EXCERPTED DATA: Begin

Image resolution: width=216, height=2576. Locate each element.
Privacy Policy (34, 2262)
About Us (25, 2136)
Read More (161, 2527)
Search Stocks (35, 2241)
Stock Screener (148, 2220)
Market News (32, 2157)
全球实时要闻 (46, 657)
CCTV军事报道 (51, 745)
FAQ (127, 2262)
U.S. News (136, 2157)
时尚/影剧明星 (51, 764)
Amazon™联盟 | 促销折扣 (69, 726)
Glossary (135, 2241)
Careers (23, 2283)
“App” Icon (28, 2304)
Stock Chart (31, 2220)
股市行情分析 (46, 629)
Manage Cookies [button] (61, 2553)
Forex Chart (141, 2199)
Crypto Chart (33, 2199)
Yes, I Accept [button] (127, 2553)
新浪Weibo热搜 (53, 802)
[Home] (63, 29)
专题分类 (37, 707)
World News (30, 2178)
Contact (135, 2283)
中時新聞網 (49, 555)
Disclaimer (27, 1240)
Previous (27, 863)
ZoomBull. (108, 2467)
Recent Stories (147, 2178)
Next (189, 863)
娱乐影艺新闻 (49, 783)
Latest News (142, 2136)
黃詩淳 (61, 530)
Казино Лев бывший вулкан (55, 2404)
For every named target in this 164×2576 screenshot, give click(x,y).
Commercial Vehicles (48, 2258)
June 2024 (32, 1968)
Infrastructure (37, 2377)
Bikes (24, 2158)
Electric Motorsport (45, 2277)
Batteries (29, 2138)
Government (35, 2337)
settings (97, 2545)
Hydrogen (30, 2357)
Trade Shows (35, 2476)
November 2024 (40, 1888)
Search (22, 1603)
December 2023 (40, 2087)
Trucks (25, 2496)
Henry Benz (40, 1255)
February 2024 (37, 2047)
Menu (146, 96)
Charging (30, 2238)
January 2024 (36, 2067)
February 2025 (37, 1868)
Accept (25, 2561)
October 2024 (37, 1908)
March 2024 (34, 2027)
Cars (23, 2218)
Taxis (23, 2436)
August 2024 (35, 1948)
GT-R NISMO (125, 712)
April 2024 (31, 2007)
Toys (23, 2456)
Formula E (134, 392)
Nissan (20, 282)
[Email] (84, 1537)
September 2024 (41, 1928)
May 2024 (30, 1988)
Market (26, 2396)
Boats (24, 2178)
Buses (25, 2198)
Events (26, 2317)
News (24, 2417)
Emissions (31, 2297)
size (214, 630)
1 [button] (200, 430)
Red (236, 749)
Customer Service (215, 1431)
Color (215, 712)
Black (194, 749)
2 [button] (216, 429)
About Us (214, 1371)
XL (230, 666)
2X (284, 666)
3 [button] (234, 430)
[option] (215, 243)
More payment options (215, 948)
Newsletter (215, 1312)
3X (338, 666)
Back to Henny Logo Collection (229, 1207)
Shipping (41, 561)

EXCERPTED DATA: End

WHAT IS NEEDED →
Report how many lines of the entries above contain "button", and give no other output.

RESPONSE →
5